START Record extracts

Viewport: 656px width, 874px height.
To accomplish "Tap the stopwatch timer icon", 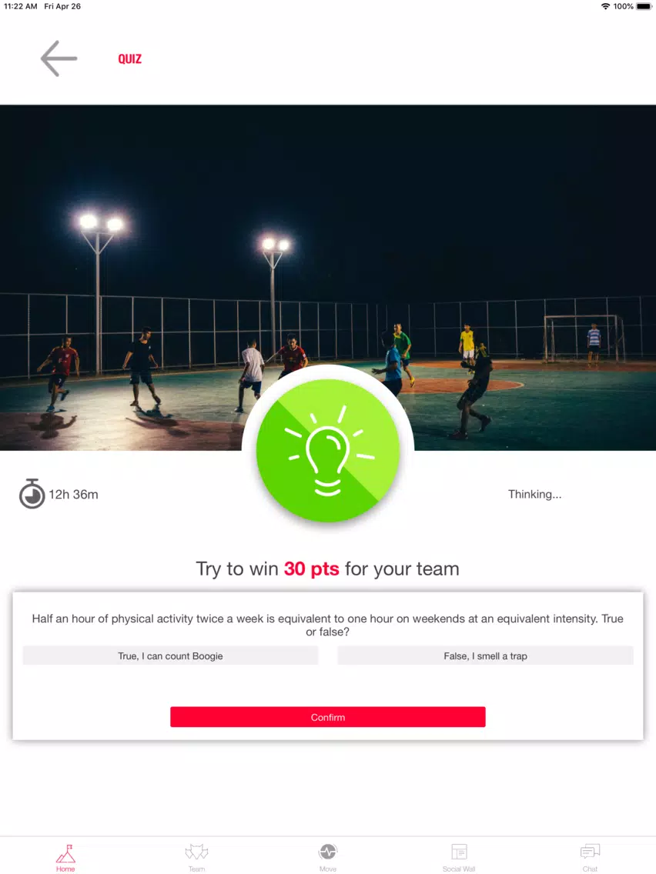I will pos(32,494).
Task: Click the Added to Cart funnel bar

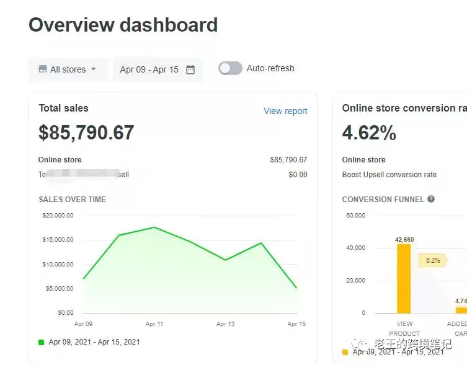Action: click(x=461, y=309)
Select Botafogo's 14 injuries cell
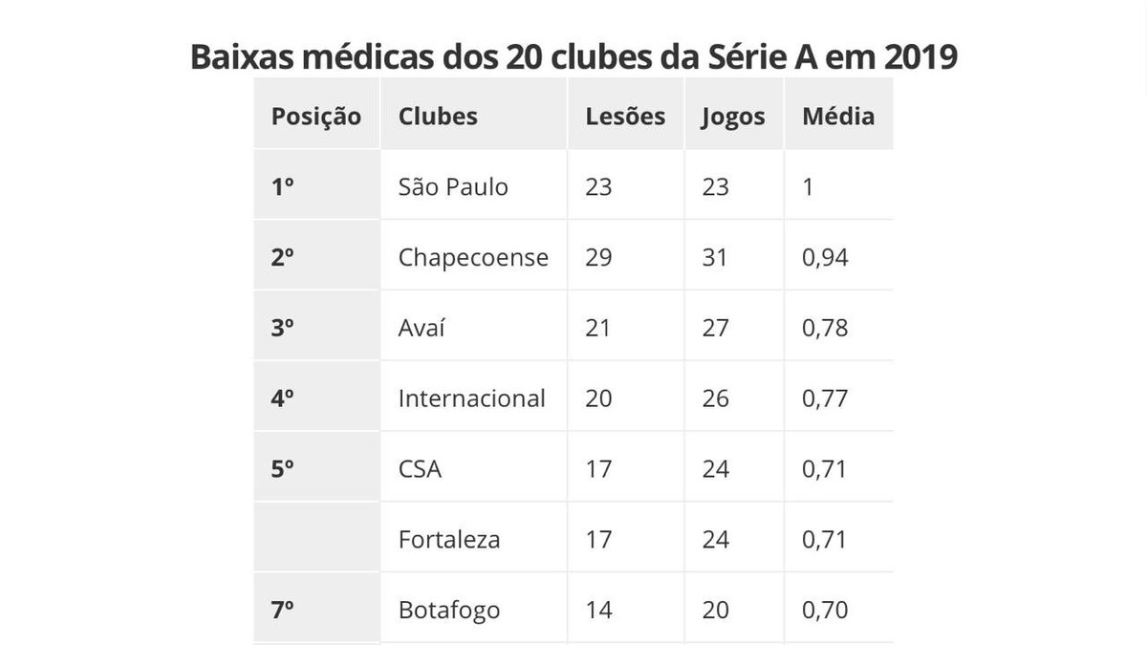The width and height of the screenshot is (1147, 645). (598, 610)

END Record extracts

__Exercise objective__: Every line from the one holding "Task: Click the Added to Cart funnel bar" through the last line of the entries above, and nothing else, is to be restated word for word. Pictures stay out.

__Written answer__:
Task: Click the Added to Cart funnel bar

Action: click(x=461, y=309)
Select Botafogo's 14 injuries cell
The width and height of the screenshot is (1147, 645). (598, 610)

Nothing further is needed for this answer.